Sabato 2 novembre 1918

Alle 16 sei velivoli della 260a squadriglia della Stazione idrovolanti Giuseppe Miraglia di Venezia lasciano cadere dei volantini, recanti “nel giorno di San Giusto in Trieste libera fervidi saluti fraterni fatti con animo”.

Sono guidati dal tenente di vascello Orazio Pierozzi (3 medaglie d'argento), dal tenente Uberto Bartolozzi, dal sottotenente Umberto Calvello (2 medaglie d'argento e 1 di bronzo), dal guardiamarina Ivo Ravazzoni (medaglia d'argento), dai marinai Emilio Dry e Giuseppe Pagliacci (medaglia d'argento). Quest'ultimo, contravvenendo agli ordini, discende col suo idroplano nel Porto Vecchio e alla folla festosa che lo accoglie annuncia per l'indomani mattina l'arrivo della flotta italiana. La disobbedienza gli fruttò tre mesi di detenzione.

 

Domenica 3 novembre 1918

Una folla immensa si assembra in Piazza Grande, sulle rive, sui moli, persino sui tetti delle case e aspetta per parecchie ore sotto la pioggia.

Alle 14 ecco spuntare all’orizzonte una nave: era la torpediniera che aveva portato a Venezia i delegati di Trieste. Alla folla assiepata lungo le rive confermano l’imminente arrivo: dicono che alla loro partenza almeno undici unità erano pronte fuori del Lido per partire.

 

Alle 15.50 si avvistano gli aerei della sezione Miraglia di Venezia, quasi impercettibili nella nebbia. E sul mare si cominciano a intravedere quattro cacciatorpediniere di alto mare, grigi, piccoli, snelli; uno con due ciminiere tozze, pieno di gente.
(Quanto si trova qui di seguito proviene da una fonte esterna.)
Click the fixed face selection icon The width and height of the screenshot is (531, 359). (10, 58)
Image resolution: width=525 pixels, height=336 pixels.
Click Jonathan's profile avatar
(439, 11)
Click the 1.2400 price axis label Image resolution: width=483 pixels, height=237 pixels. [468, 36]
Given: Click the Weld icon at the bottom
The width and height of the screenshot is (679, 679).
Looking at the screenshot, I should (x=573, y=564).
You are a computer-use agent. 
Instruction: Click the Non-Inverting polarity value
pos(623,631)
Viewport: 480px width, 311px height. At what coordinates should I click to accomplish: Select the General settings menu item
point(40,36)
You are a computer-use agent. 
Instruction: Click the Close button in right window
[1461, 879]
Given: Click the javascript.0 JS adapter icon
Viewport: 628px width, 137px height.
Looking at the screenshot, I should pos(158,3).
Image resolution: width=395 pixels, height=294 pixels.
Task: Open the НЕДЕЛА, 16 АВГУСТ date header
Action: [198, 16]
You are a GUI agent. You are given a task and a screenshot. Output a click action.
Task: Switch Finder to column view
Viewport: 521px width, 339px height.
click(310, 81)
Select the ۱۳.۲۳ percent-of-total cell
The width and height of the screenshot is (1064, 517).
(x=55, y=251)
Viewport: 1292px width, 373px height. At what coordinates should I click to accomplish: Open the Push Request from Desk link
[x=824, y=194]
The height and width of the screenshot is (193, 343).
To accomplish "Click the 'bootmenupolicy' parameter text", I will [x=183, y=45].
Man mano che avanzano la folla si fa nervosa e inquieta, rompe i cordoni e corre verso il molo S. Carlo dove già si trovano le rappresentanze e i membri del Comitato di salute pubblica.

Si tratta delle prime navi del convoglio italiano partito da Venezia alle 6 del mattino, composto da sei cacciatorpediniere (Audace, La Masa, Missori, Fabrizi, Climene e Procione), dalle cannoniere Marghera e Brondolo, dalle torpediniere Pellicano e 113S, dai dragamine RD1 e RD2 e da tre vaporetti lagunari S. Elena, Roma, Clodia che trainano nove maone veneziane.  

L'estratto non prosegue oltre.